Sus fiestas giran en torno a los ciclos agrícolas y al agradecimiento por la cosecha, el maíz, el frijol y el chile son los tres pilares de su cosmovisión, y sus danzas, acompañadas de tambor y flauta, celebran la continuidad del tiempo.

Los tlahuicas preservan un modo de vida ligado al bosque, su nombre significa “gente de la tierra del centro” y su existencia está marcada por el respeto al entorno, su lengua, de raíz náhuatl, aún se escucha entre los ancianos que enseñan a los jóvenes los cantos con los que se pide permiso al monte antes de cortar un árbol.

Los tlahuicas son artesanos de la madera y maestros del barro, elaboran máscaras, utensilios y figuras rituales que representan animales del bosque, guardianes del equilibrio natural.
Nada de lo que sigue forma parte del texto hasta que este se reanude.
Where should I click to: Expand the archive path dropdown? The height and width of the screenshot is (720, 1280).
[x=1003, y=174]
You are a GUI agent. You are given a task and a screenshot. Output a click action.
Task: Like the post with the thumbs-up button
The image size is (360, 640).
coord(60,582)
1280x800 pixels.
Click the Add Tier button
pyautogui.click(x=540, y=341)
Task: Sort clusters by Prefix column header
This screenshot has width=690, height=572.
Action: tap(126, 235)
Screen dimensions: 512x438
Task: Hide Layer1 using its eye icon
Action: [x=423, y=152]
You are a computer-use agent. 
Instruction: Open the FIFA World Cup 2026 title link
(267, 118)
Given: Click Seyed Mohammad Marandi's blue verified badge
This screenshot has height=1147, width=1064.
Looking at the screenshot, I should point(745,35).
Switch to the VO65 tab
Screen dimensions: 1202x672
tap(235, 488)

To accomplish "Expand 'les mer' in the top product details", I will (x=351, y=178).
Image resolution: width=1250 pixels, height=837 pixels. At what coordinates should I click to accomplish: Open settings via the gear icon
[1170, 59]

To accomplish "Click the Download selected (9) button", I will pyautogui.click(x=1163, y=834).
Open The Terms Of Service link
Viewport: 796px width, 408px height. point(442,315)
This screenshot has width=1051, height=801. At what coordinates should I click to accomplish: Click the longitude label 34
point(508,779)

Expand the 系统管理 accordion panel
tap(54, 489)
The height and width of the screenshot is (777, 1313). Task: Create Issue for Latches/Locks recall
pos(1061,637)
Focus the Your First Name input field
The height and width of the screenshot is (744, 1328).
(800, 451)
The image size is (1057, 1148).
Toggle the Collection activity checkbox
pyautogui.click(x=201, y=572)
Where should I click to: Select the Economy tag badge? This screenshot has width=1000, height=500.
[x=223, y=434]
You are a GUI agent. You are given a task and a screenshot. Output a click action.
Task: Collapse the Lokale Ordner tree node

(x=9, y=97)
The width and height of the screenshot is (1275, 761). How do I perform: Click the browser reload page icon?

Las cinco etnias originarias del Estado de México representan la riqueza más profunda del país y su patrimonio intangible, aquel que no se guarda en museos, sino en la memoria de la gente, sin embargo, el riesgo de desaparición es real, las lenguas se pierden, los jóvenes migran y las costumbres se diluyen frente al peso del mercado y la tecnología.

Rescatar las tradiciones no es un gesto romántico, sino una necesidad cultural, en cada lengua indígena hay una forma distinta de ver el mundo; en cada danza, un relato sobre la vida y la muerte; en cada tejido, una lección sobre el tiempo y la paciencia. Perder eso sería como arrancar las raíces de un árbol que aún da sombra.

El patrimonio intangible, las canciones, los rezos, las costumbres, son el alma de los pueblos, la UNESCO ha advertido que la pérdida de una lengua indígena equivale a la desaparición de una biblioteca completa y en México las lenguas originarias corren ese destino.

Los pueblos originarios del Estado de México no son reliquias del pasado: son presente, son futuro, la modernidad no debe ser su enemigo, sino su aliada. La educación intercultural, la promoción de las lenguas y el respeto a las tradiciones son los caminos para mantener viva la herencia de los abuelos, porque un país sin memoria se convierte en tierra sin alma, y mientras los mazahuas sigan tejiendo, los otomíes curando con la palabra, los nahuas cantando al sol, los matlatzincas hablando en su lengua y los tlahuicas bailando en el bosque, México seguirá teniendo raíz.

El reto no es menor: rescatar lo intangible exige voluntad política, educación con identidad y una sociedad que entienda que la diversidad cultural no divide, sino fortalece. Y ese latido, profundo y antiguo, es el sonido más puro de lo que somos.